Weitere Ansiedlung im Industriepark Schwerin - Richtfest bei BVS Systemtechnik Fri Oct 06 11:25:26 CEST 2017

 © Landeshauptstadt Schwerin/Kathrin Hoffmann

Die Landeshauptstadt Schwerin freut sich über eine weitere Ansiedlung im Industriepark Schwerin. Am 6. Oktober 2017 feiert das Unternehmen BVS Systemtechnik GmbH Richtfest für den Bau einer neuen Produktionsstätte. Das Unternehmen wird von Familie Steiner geführt. Im Frühjahr 2018 soll die Produktion des Unternehmens starten. Die BVS Systemtechnik GmbH hat sich auf die Feinblechverarbeitung spezialisiert. Die Richtkrone wurde im Beisein von Wirtschaftsminister Harry Glawe, Oberbürgermeister Rico Badenschier, der Familie Steiner und zahlreichen Gästen aus Politik und Wirtschaft gesetzt.

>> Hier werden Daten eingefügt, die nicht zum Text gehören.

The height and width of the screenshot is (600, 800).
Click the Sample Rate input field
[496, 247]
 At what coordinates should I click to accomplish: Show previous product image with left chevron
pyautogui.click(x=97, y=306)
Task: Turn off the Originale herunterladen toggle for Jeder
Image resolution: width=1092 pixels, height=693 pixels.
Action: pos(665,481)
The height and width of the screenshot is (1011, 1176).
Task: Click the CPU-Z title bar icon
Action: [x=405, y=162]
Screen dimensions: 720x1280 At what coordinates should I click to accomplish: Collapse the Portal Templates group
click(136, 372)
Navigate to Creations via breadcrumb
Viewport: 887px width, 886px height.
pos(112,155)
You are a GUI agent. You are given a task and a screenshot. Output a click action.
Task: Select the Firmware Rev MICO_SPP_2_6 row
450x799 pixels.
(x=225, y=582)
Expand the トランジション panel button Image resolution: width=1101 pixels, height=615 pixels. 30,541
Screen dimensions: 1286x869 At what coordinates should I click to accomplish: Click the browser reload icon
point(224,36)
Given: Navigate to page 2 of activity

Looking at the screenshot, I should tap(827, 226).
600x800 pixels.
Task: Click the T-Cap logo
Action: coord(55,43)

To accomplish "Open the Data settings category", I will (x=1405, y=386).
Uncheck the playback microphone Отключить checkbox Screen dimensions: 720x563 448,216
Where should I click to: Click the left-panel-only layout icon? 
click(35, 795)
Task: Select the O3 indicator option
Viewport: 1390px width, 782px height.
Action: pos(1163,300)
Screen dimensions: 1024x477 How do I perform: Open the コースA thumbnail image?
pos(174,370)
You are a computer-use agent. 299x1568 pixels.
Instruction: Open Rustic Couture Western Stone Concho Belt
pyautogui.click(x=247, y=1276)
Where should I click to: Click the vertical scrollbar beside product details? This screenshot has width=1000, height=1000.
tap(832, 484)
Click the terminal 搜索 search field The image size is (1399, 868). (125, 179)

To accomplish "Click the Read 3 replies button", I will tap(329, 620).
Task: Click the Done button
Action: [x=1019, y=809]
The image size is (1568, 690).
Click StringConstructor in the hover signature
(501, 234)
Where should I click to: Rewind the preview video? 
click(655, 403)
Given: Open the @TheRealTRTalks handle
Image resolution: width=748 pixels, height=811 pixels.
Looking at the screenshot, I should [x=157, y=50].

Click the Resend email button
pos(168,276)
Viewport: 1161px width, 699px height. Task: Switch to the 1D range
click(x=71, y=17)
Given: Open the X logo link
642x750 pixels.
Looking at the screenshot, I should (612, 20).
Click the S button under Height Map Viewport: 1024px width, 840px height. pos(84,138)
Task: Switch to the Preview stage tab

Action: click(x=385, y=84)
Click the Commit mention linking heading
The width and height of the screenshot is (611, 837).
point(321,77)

Mit dem feierlichen Richtfest ist ein weiterer Schritt für das neue Bauvorhaben im Industriepark Schwerin vollzogen. In strategischer Partnerschaft zum Flugzeugsitzfertiger ZIM Flugsitz GmbH werden im Neubau hauptsächlich Baugruppen für deren Flugzeugsitze hergestellt. Neben diesem Schwerpunkt richtet sich die Firma auf Prototypen und Kleinserien von Feinblecherzeugnissen sowie neue Aufträge in Norddeutschland aus. Im Werk werden eine Stanz-Laser-Kombianlage, zwei Biegemaschinen und ein Montagebereich aufgebaut. Mit der neuen Tochterfirma in Schwerin erweitert die BVS Blechtechnik in Böblingen ihre Produktionskapazität für kundenspezifische Blechprodukte.

Im Industriepark entstehen dadurch 25 neue Arbeitsplätze im verarbeitenden Gewerbe. Harald Steiner übernimmt als Geschäftsführer die BVS Systemtechnik und koordiniert zusammen mit einem Betriebsleiter vor Ort die Arbeiten im Werk.

Der Industriepark hat - vor allem in den vergangenen drei Jahren - eine sehr positive Entwicklung genommen. Sieben hoch moderne Unternehmen produzieren inzwischen hier. Aktuell werden zwei neue Vorhaben umgesetzt. Fast zeitgleich mit dem neuen BVS-Werk entsteht  eine neue Produktionsstätte für den Schweizer Medizintechnikhersteller Ypsomed.

Im Vorfeld der Investition erfolgte die Baureifmachung des 2,5-Hektar-Areals durch die Landeshauptstadt Schwerin. Dazu waren umfangreiche Maßnahmen des Artenschutzes und der Munitionsberäumung notwendig, um den Start für die Bauarbeiten vorzubereiten. Die Baureifmachung wurde mit Fördermitteln des Landes und des Fonds für regionale Entwicklung (EFRE) der Europäischen Union unterstützt.